Listen, I start with reverse. Return on invested capital is really important to me. It's really important to Bob, and it'll be really important to Nick. I think it's the way you actually measure a leadership team over time. You might strategically do an acquisition that takes you down ever so slightly, but you've got to demonstrate that you can borrow money and return to share owners a differential strategy above that. Next year, it'll be our 50th year of raising the dividend if we do it. I don't think we won't do it, but I think we're going to do it. And that means 50 out of the 60 years that we've been a company because we'll be 60 next year. We'll raise the dividend.
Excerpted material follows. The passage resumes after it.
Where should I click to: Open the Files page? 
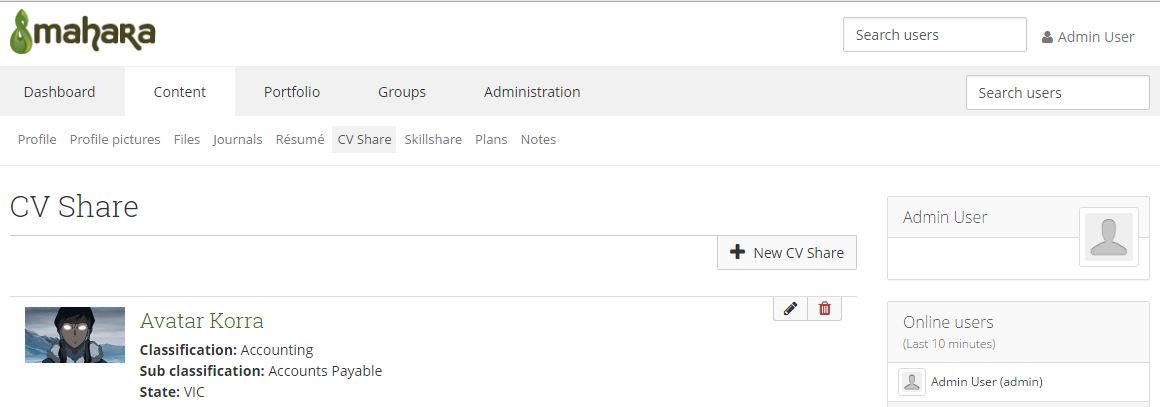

I think a little bit of buyback is really helpful and healthy, and I think we're in a really good spot with the balance sheet. I think at any given time, we'd like the flexibility for maybe to have access to maybe around $1 billion over a couple of years to do acquisitions. But I think that's the discipline you need to make sure they're bolt-ons and they're strategic and they're going to return more than what a buyback would or some other use of organic capital.
Is there a reasonable funnel out there right now or no?
There's a lot of the funnels are actually really busy and active. But I think what I'm happy is strategically we're being very disciplined and price-wise we're being very disciplined.
Great. Well, please join me in thanking Bob, sorry, John, Bob, Nick for their time with us today.
Thank you.
Thanks.
Thanks for having us.
Management will be available outside and up the stairs for a brief breakout session. Thank you.